Carboxypeptidase-G2 Rescue in a Patient with High Dose Methotrexate-induced Nephrotoxicity.
- Author:
Eun Sil PARK
1
;
Kyung Hee HAN
;
Hyoung Soo CHOI
;
Hee Young SHIN
;
Hyo Seop AHN
Author Information
1. Department of Pediatrics, Seoul National University College of Medicine, Seoul, Korea. hsahn@snu.ac.kr
- Publication Type:Case Report
- Keywords:
High dose methotrexate;
Acute renal failure;
Leucovorin;
Carboxypeptidase-G2
- MeSH:
Acute Kidney Injury;
Adolescent;
Creatinine;
Female;
Fever;
Humans;
Leucovorin;
Methotrexate;
Neutropenia;
Osteosarcoma;
Plasma;
Plasma Exchange;
Recurrence;
Renal Dialysis;
Stomatitis
- From:Cancer Research and Treatment
2005;37(2):133-135
- CountryRepublic of Korea
- Language:English
-
Abstract:
A 13 year-old girl with osteosarcoma and pulmonary tumor recurrence developed acute renal failure following high dose methotrexate (12 g/m2) therapy, she had previously tolerated high dose methotrexate and her renal and hepatic functions were normal.
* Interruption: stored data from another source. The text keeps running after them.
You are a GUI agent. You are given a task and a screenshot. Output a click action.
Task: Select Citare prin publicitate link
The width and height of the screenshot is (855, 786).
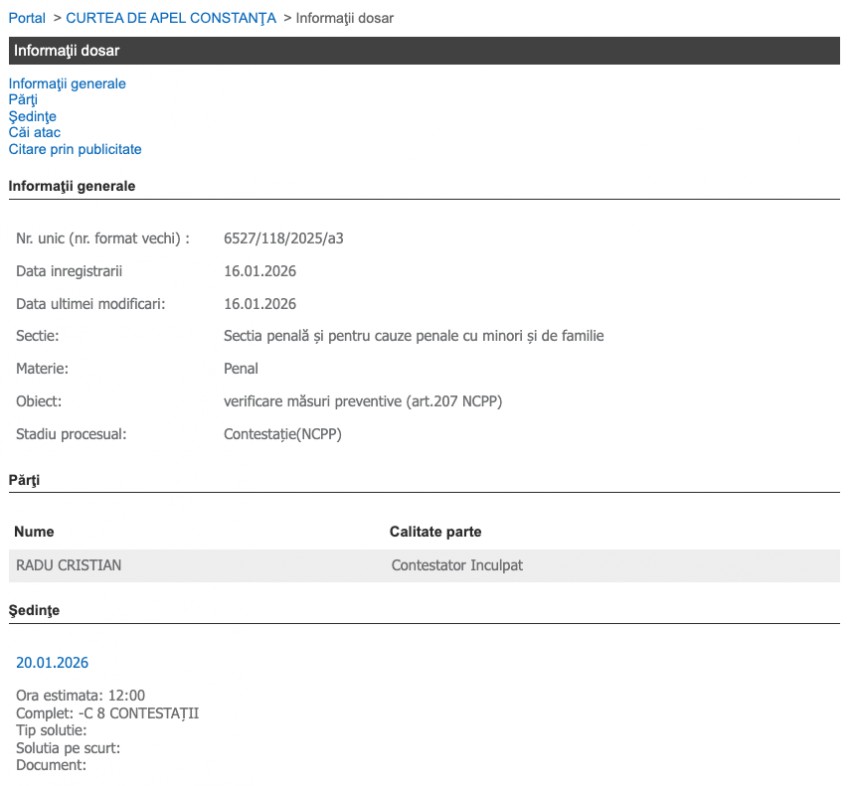[75, 149]
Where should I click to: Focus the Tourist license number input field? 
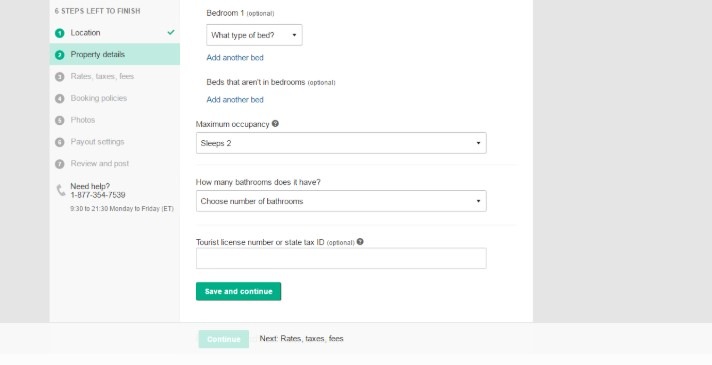tap(341, 258)
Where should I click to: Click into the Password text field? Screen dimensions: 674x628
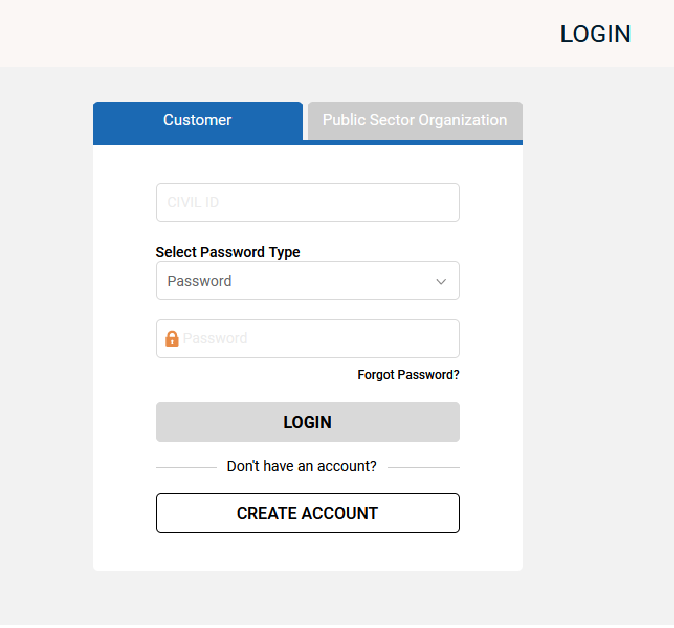click(308, 338)
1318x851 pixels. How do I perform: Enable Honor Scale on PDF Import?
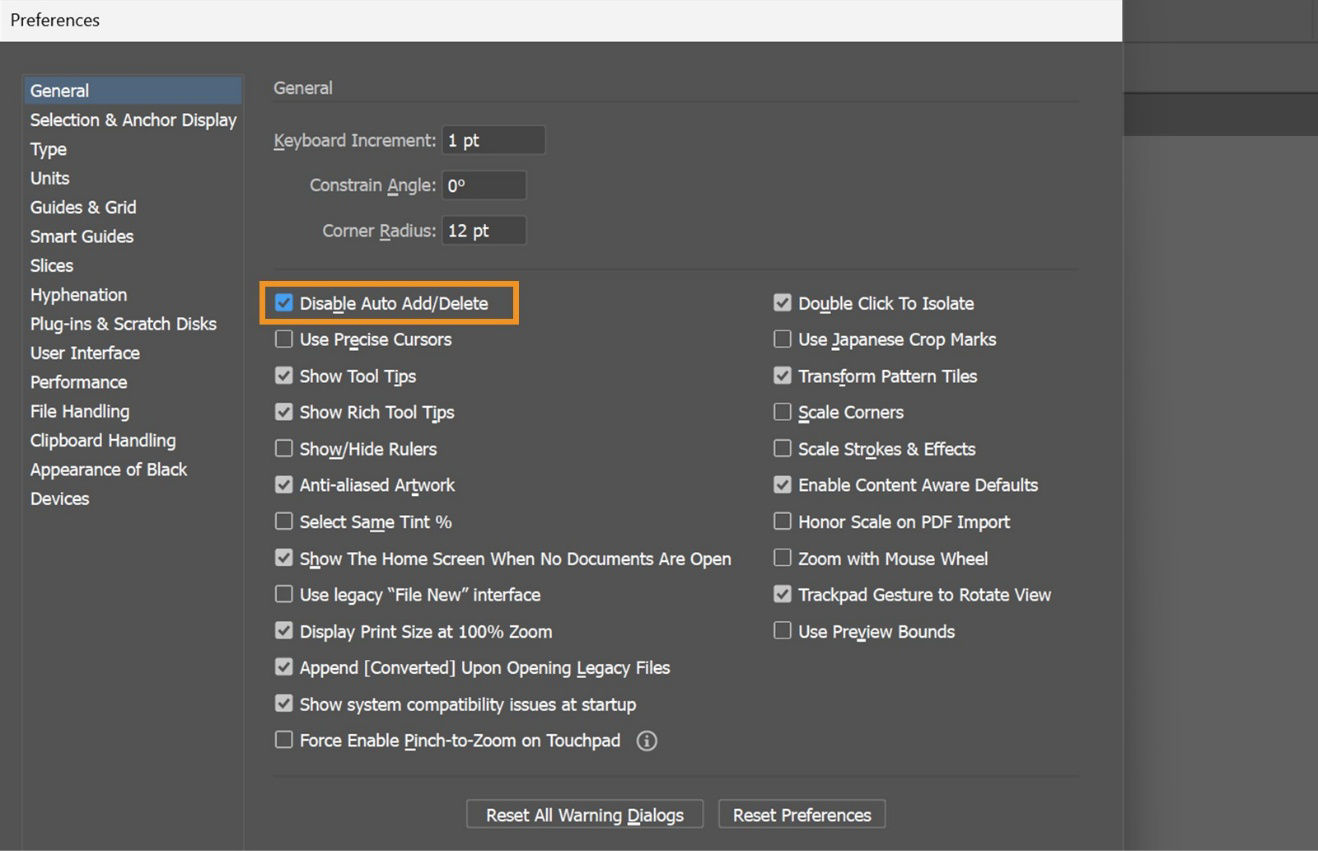[x=783, y=521]
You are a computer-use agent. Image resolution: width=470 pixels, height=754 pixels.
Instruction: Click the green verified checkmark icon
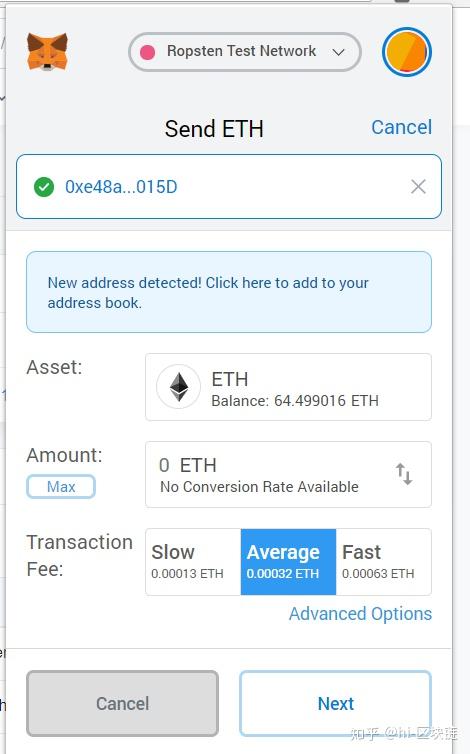pyautogui.click(x=44, y=187)
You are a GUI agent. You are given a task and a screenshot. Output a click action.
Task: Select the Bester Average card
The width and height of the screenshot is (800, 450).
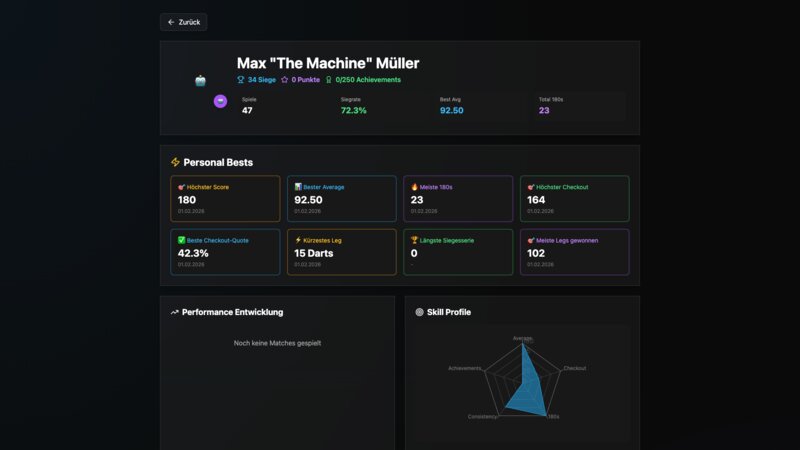341,199
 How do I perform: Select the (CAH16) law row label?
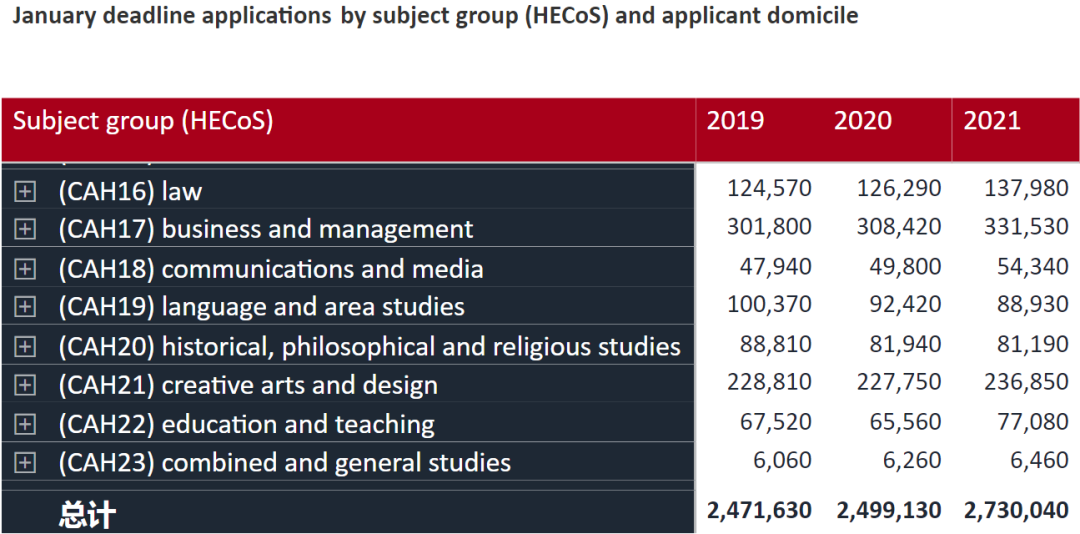pyautogui.click(x=130, y=191)
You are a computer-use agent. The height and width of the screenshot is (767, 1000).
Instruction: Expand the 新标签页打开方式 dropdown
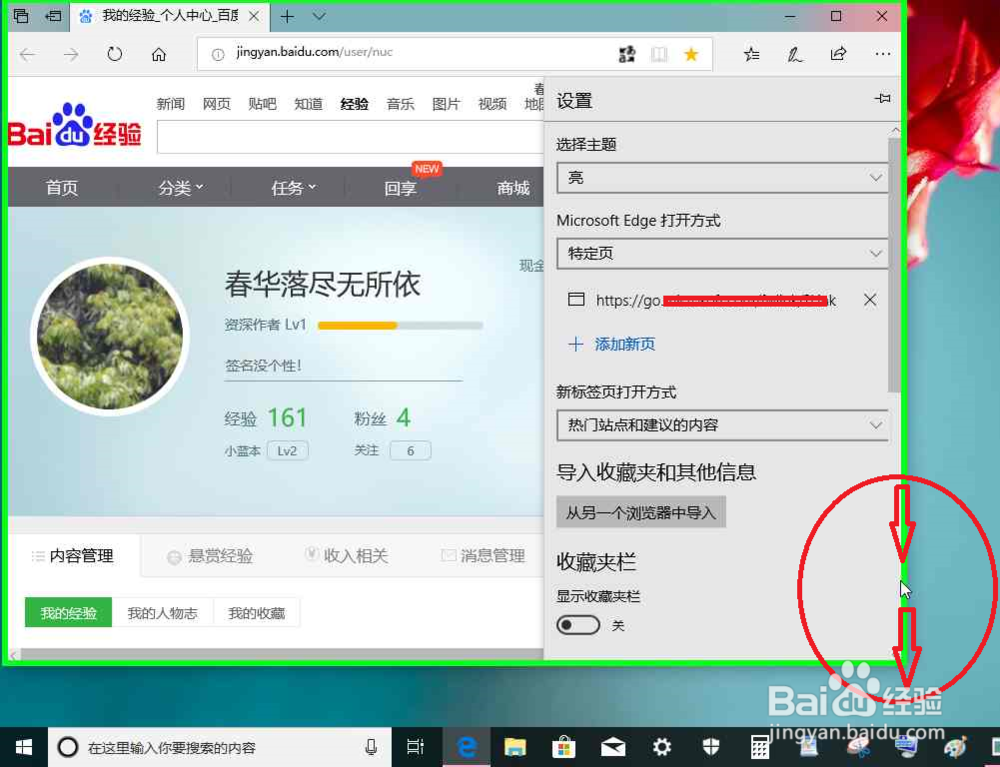click(x=722, y=425)
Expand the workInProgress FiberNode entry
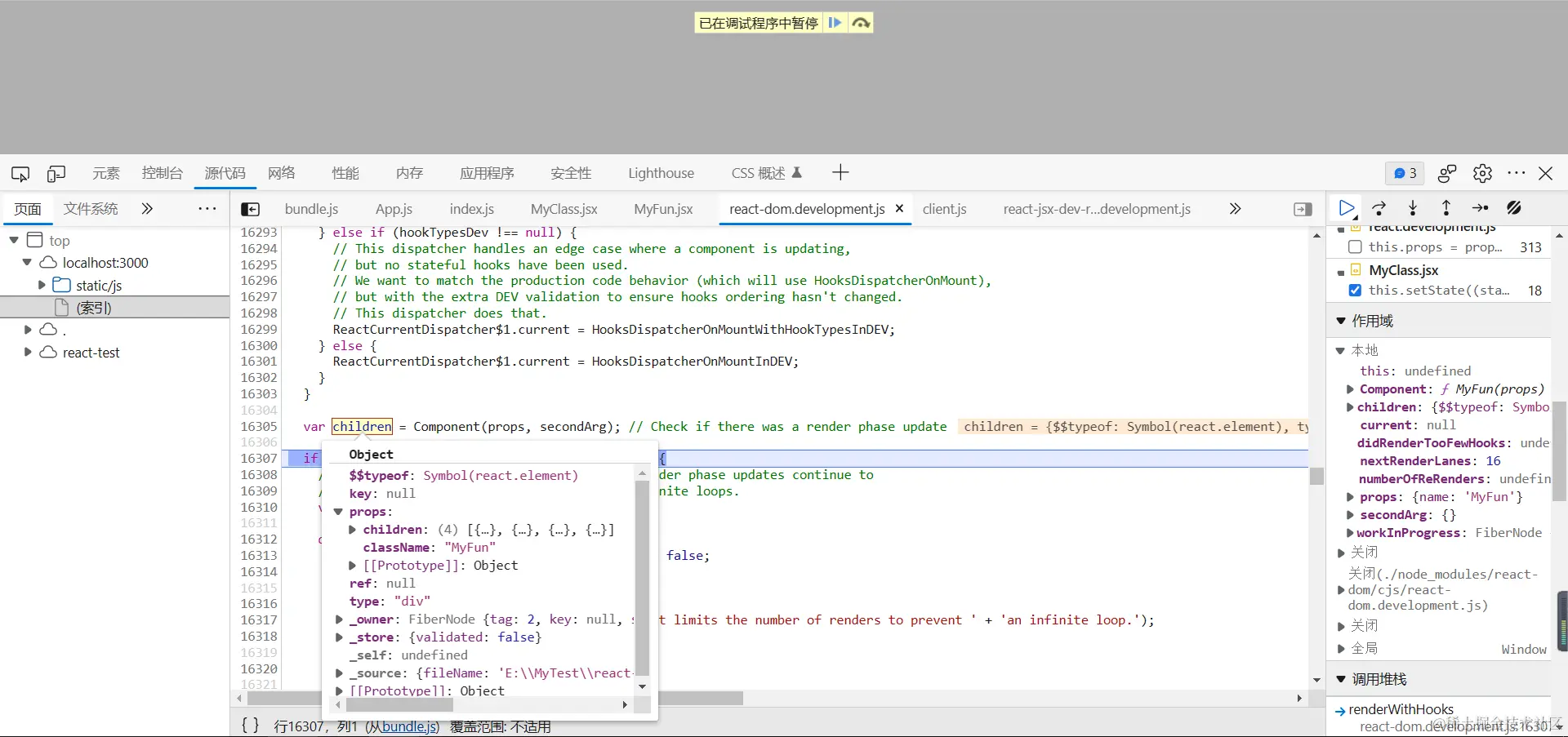This screenshot has height=737, width=1568. [1350, 533]
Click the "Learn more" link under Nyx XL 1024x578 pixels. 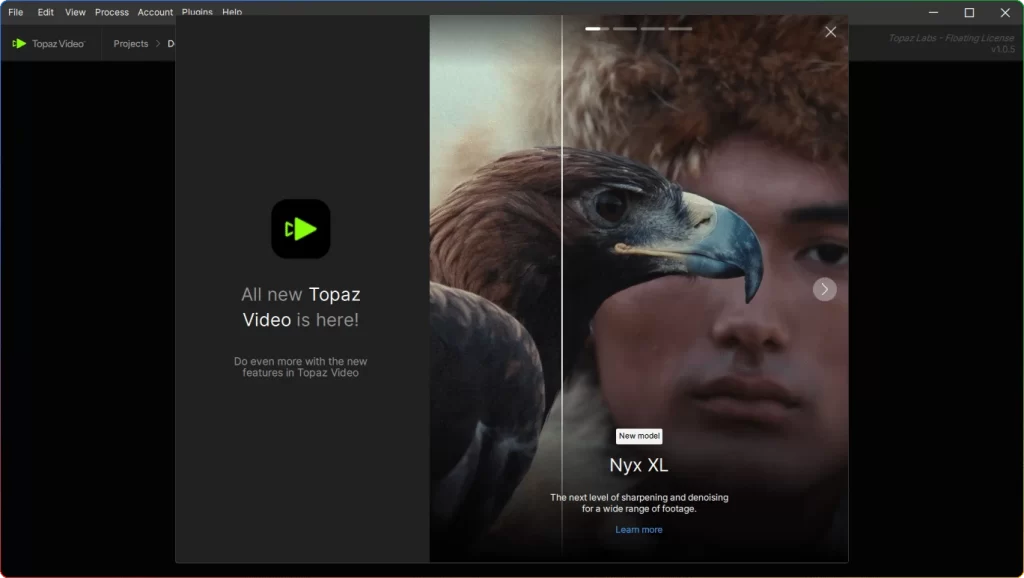[639, 529]
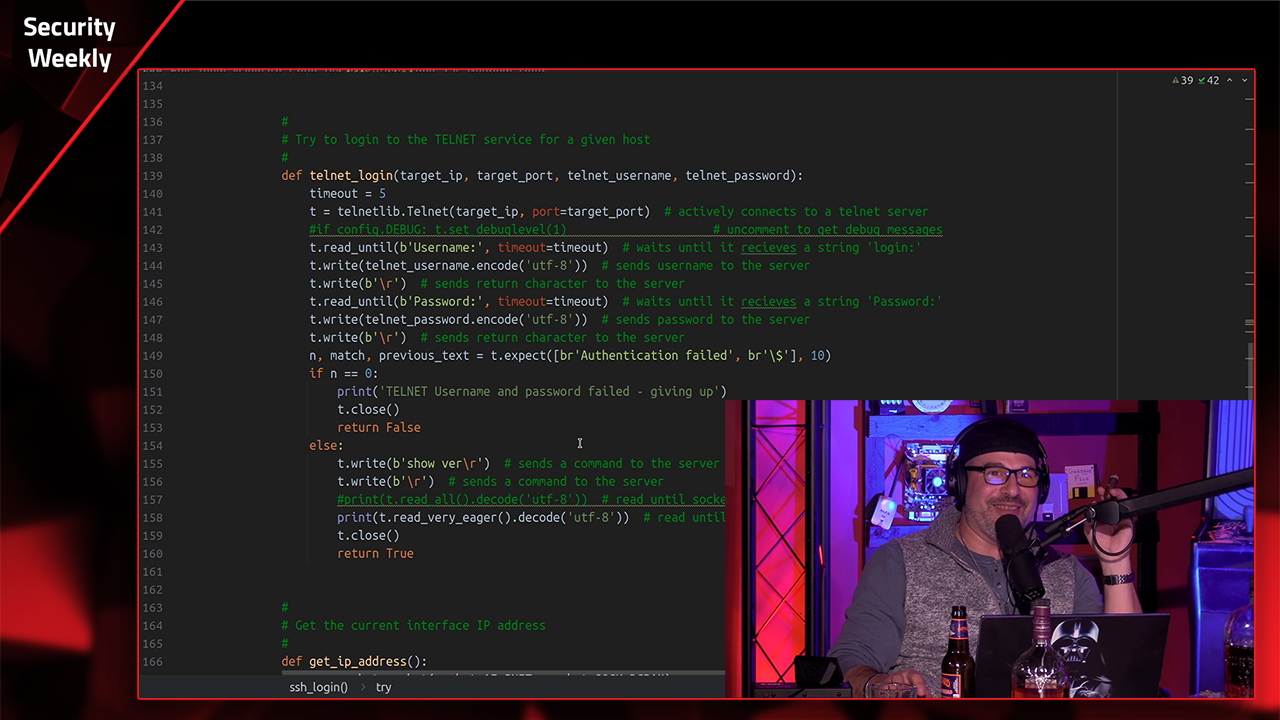Viewport: 1280px width, 720px height.
Task: Place cursor in the telnet_login function name
Action: tap(351, 175)
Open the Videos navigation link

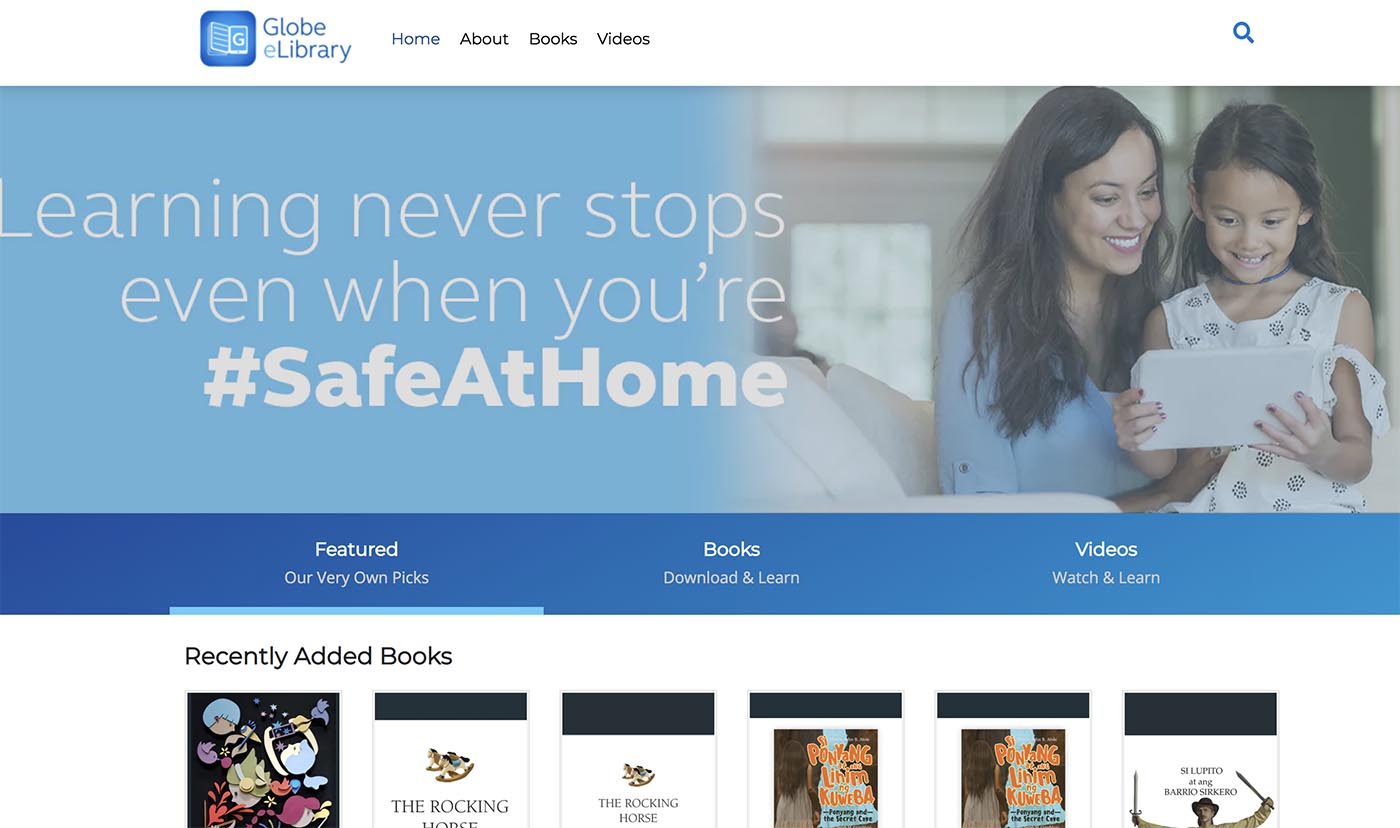pos(623,39)
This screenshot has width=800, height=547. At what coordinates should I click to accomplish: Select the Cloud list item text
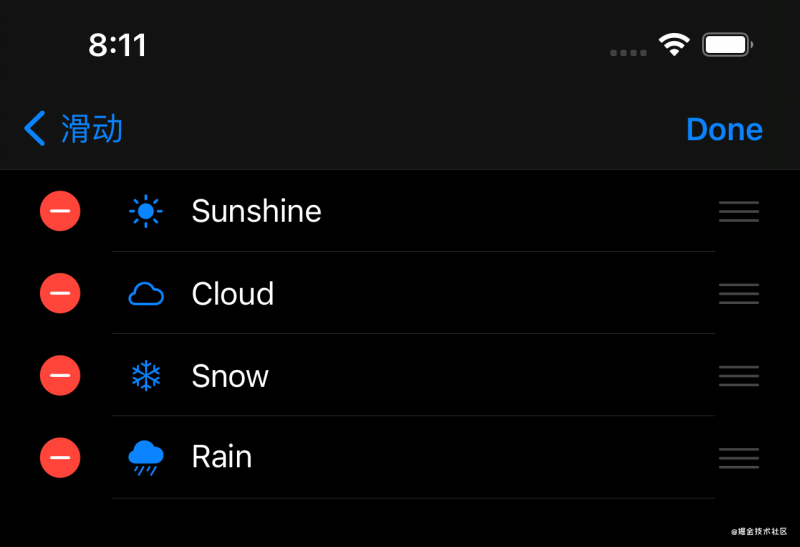(233, 293)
Briefly, 48 hours after beginning methotrexate infusion her methotrexate concentration and creatinine level were 1338.8microM/L and 5.8 mg/dl, respectively. Grade IV oral mucositis and neutropenia with fever developed at 144 hours after MTX infusion. Hydration and alkalinization were continued and leucovorin rescue was intensified based on the plasma MTX concentrations. Plasma exchange was performed twice and hemodialysis 3 times without problems, but methotraxate and creatinine levels remained high, 91.9 microM/L, and 2.5 mg/dl, respectively. After 3 courses of hemodialysis carboxypeptidase-G2 (CPDG2) was administered at 50 U/kg, intravenously over 5 minutes. After 15 minutes of CPDG2 (Voraxaze(TM)) infusion, her plasma MTX concentration was 0.91microM/L and no rebound elevation or side effects developed. Thirteen days post-MTX infusion her renal function had normalized. We report here our experience of a dramatic methotrexate level reduction caused by CPDG2 administration.